- Active: 1949.2 -
- Country: China
- Allegiance: Chinese Communist Party
- Branch: People's Liberation Army Ground Force
- Type: Infantry
- Size: Brigade
- Part of: Fujian Provincial Military District
- Garrison/HQ: Changle, Fujian
- Engagements: Chinese Civil War

Commanders
- Notable commanders: Xu Jiatun

= 12th Coastal Defense Division =

The 87th Division () was created in February 1949 under the Regulation of the Redesignations of All Organizations and Units of the Army, issued by Central Military Commission on November 1, 1948, basing on the 33rd Brigade, 11th Column of the Huadong Field Army, which was activated in April 1948.

The division was part of the 29th Corps. Under the flag of the 87th Division, it was engaged in several battles in the Chinese Civil War, including the Shanghai Campaign.

The division was then composed of:
- 259th Regiment
- 260th Regiment
- 261st Regiment

In October 1950 the division was transferred to Fujian Military Region's control with the disbandment of the 29th Corps.

In July 1952, the division was reconstituted as the 13th Public Security Division(). The division was mainly tasked with the defense of Pingtan Island and Nanri Island in Fujian. The division was under the control of Public Security Troops Command, Huadong Military Region.

The division was then composed of:
- 37th Public Security Regiment
- 38th Public Security Regiment
- 39th Public Security Regiment

In June 1956, the division was reconstituted into a garrison formation. In February 1957 the division was reorganized as the 13th Garrison Division().

In November 1969, the division was renamed as 2nd Garrison Division of Fuzhou Military Region().

In September 1985, following the disbandment of Fuzhou Military Region, the division was redesignated as 12th Garrison Division of Nanjing Military Region().
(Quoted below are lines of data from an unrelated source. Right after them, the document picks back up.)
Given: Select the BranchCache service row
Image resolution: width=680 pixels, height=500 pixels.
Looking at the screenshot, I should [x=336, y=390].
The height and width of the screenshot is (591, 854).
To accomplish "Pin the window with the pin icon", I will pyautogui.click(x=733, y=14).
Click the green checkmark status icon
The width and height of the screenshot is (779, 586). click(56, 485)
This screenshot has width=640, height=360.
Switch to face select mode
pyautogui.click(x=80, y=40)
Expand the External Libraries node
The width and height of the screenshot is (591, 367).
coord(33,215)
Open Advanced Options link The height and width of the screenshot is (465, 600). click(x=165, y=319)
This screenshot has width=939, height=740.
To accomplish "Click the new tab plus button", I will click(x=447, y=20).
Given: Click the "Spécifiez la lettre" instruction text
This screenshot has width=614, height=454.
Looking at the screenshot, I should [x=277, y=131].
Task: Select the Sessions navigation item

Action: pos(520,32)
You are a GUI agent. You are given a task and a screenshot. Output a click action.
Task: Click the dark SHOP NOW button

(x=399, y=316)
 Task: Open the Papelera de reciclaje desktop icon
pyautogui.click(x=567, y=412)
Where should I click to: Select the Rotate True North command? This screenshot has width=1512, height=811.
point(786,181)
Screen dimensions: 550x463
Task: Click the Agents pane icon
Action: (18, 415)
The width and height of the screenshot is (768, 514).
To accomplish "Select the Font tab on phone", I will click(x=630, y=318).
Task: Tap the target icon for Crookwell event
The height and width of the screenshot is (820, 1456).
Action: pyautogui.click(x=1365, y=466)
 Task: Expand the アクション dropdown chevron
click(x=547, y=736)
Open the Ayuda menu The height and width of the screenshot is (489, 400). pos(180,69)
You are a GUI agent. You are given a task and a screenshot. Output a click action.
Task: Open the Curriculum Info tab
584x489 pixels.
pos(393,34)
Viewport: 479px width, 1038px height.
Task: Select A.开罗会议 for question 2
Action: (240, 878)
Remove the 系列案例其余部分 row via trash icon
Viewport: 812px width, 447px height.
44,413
In 1992, the division was reconstituted as 12th Coastal Defense Division(). The division was then composed of:
- 45th Coastal Defense Regiment - former 261st
- 45th Coastal Defense Regiment - former 259th
- 45th Coastal Defense Regiment - former 260th

In April 2017 the division was reduced as the 303rd Coastal Defense Brigade(). It is now serving as a coastal defense formation of the Eastern Theatre Command Ground Forces.